Segment Start: EXTRACT TO READ
Specialties Med-Surg
Published Feb 6, 2015
MassED, BSN, RN
2,636 Posts
It has been a long time since I've been back on Allnurses. I had a Hysterectomy on 1/19. My experience was wonderful, overall. As a nurse (and one who worked on a Med/surg floor years ago) I have a few suggestions to the general population.
As a patient, those SCD's are awful. They get sweaty, they squeeze at different intensities and they slip. Ask your patient if they need adjusting or if you need some air under there.
Offer to readjust your patient, even if they're younger and fit, they just had major abdominal surgery and can barely move (some of us just don't ask.)
Remember to ask if they want their door closed. There is so much noise, LIGHT, and activity out there in the hallway that it is difficult to sleep.
Segment End: EXTRACT TO READ
Segment Start: GIVEN ENTRIES
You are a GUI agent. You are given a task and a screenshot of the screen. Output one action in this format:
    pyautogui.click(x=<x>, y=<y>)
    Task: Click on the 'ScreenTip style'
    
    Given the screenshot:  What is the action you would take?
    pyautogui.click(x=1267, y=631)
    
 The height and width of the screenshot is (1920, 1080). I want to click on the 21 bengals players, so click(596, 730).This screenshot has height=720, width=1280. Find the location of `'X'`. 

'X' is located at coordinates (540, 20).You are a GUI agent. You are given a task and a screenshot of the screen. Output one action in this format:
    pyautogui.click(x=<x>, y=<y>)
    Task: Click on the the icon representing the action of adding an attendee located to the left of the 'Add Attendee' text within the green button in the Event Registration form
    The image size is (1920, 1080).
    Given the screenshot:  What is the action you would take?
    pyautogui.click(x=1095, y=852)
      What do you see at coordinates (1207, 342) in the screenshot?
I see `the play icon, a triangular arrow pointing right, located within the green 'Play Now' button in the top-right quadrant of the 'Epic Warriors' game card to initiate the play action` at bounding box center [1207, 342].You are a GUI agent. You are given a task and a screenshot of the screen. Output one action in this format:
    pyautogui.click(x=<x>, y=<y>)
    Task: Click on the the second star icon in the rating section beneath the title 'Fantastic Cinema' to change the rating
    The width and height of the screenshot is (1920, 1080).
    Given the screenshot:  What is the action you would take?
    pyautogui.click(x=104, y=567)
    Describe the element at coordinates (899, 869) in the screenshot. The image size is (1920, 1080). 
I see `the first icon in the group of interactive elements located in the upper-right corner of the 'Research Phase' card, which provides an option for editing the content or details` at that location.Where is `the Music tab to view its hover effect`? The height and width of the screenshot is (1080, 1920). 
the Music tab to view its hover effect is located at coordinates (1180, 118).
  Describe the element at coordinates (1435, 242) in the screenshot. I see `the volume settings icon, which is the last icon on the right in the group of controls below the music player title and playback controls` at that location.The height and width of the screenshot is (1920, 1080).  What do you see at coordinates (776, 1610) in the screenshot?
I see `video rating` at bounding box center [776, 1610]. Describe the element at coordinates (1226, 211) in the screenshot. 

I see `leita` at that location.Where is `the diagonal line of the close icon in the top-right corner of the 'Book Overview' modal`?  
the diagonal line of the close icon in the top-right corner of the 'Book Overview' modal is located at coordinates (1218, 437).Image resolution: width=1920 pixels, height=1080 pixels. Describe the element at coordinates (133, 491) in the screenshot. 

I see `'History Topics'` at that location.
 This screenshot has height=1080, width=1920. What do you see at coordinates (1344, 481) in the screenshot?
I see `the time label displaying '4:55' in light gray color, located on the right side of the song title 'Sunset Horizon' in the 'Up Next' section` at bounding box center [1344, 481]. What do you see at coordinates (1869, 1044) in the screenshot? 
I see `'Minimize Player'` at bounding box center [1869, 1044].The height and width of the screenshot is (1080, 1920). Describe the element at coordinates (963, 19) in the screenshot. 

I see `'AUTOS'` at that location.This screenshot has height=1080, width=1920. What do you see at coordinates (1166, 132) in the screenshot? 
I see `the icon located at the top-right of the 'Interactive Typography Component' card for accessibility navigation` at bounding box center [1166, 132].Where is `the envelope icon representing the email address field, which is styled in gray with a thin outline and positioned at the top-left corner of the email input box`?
Segment End: GIVEN ENTRIES
**TASKS AND EXERCISES**
• a. In the post about recovering from surgery, on what date did the writer have a hysterectomy?
• b. Reproduce the part of the post about recovering from surgery that begins at the words "As a patient, those" and stops after "just don't ask.)".
Rely only on the post itself, not on the listing.

**RESULTS FOR EACH TASK**
• a. On 1/19.

• b.
As a patient, those SCD's are awful. They get sweaty, they squeeze at different intensities and they slip. Ask your patient if they need adjusting or if you need some air under there.
Offer to readjust your patient, even if they're younger and fit, they just had major abdominal surgery and can barely move (some of us just don't ask.)